The treatment proposed by Professor Roy Taylor of Lancaster University in the United Kingdom is alarmingly simple: you have to lose weight, usually a lot, and probably quickly.

Taylor’s approach is based on three sets of results, some of which date back more than 50 years:

  • First, it has been known since the mid-1970s that a large percentage of people with type 2 diabetes who undergo bariatric surgery to reduce stomach size and facilitate weight loss recover from diabetes, so the disease is not irreversible;
  • Second, it has been known for about 20 years that the beta cells of the pancreas, which are responsible for the production of insulin, are very sensitive to the presence of fat molecules;
  • Finally, thanks to magnetic imaging, it has been observed that, even in a group of people with a healthy weight, some individuals with diabetes show an above-average presence of fat in their internal organs.

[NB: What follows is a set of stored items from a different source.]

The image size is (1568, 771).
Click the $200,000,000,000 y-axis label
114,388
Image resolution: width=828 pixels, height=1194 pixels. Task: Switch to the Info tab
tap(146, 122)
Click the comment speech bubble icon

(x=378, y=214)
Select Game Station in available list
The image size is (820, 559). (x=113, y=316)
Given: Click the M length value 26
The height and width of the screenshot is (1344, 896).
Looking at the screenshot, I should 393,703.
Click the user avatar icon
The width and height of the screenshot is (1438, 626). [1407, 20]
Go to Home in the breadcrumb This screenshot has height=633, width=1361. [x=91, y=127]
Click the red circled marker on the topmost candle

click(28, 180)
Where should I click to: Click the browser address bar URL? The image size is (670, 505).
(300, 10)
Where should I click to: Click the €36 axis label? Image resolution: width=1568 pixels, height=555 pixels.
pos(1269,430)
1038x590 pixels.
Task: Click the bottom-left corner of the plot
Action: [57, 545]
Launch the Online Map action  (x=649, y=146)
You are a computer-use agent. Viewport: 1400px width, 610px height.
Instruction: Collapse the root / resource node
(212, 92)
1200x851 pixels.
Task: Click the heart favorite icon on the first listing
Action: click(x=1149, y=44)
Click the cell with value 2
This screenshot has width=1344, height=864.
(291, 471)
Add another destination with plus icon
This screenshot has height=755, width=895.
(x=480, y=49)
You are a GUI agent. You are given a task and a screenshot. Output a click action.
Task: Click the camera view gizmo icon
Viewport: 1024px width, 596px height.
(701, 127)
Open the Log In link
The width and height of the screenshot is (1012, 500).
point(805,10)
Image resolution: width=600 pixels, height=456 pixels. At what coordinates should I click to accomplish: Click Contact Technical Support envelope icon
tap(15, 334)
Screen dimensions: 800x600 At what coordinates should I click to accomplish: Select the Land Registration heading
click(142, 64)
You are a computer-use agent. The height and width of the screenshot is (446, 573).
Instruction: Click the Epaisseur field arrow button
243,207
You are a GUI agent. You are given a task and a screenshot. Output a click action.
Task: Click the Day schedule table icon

Based on this work, Taylor concluded that the presence of fat in internal organs is toxic to the pancreas, and that reducing it can allow the organ to function normally again. He then developed an approach that he tested on 13 diabetic and overweight individuals: for two months, they adopted a very low-calorie diet of 600 to 700 calories a day. Despite the small study size, the results, published in 2011, are staggering: the majority of participants reached blood glucose levels below the diabetes threshold and maintained normal blood glucose levels for three months after the end of the study. In a journal article published shortly afterwards, Taylor stated that his approach also worked for people on insulin.

I was astounded when I read this research. Could the solution be that simple?

Since I had little to lose by testing the approach, except for a little weight, I started on a very low-calorie diet, adopting an alternating two-phase approach:

  • a 600-calorie diet for 8 to 10 days, eating a minimum of 200 g of vegetables, and drinking 2 litres of water a day
  • three weeks on a more reasonable 1,500-calorie diet.

By the end of my third 600-calorie round in August 2014, I weighed 165 pounds, had lost about 30 pounds, and was completely cured, with fasting blood glucose levels of about 5.8 mmol/l, without any medication. One year later, in October 2015, my weight had stabilized around 170 pounds, my HbA1c was 5.1%, and my blood sugar was 5.7 mmol/l.

Almost three years after the end of my treatment, I am eating normally while monitoring my weight, I run 8 to 10 km 3 times a week, and I maintain my fasting blood sugar levels around 5.7 mmol/l. Of course, I am still at risk of developing type 2 diabetes – my genetic predisposition hasn’t disappeared! – and if I regain the weight, it is very likely that after some time my pancreas will start to fail again. However, I am no longer diabetic, and that is a great relief.

Since the publication of my book last year, I’ve received many testimonials from people of all ages reporting their success in beating their type 2 diabetes by following this diet. Some of them shared that their doctors were simply amazed. All of them told me that their lives had been changed as a result.

Despite its simplicity, this treatment isn’t easy: losing weight demands significant effort; keeping it off requires iron will and a profound lifestyle change. However, it is worth the effort, as type 2 diabetes is a devastating disease that greatly reduces our quality of life. So, there is no reason not to start today!

Normand Mousseau
Professor of Physics, Université de Montréal

Author of the book “Comment se débarrasser du diabète de type 2 sans chirurgie ni médicament”, Éditions du Boréal (2016).

Lim, E. L., K. G. Hollingsworth, B. S. Aribisala, M. J. Chen, J. C. Mathers and R. Taylor (2011). “Reversal of type 2 diabetes: normalisation of beta cell function in association with decreased pancreas and liver triacylglycerol.” Diabetologia 54(10): 2506-2514.

Taylor, R. (2013). “Banting Memorial lecture 2012: reversing the twin cycles of type 2 diabetes.” Diabet Med 30(3): 267-275.

Tham, C. J., N. Howes and C. W. le Roux (2014). “The role of bariatric surgery in the treatment of diabetes.” Therapeutic Advances in Chronic Disease T5: 149-157.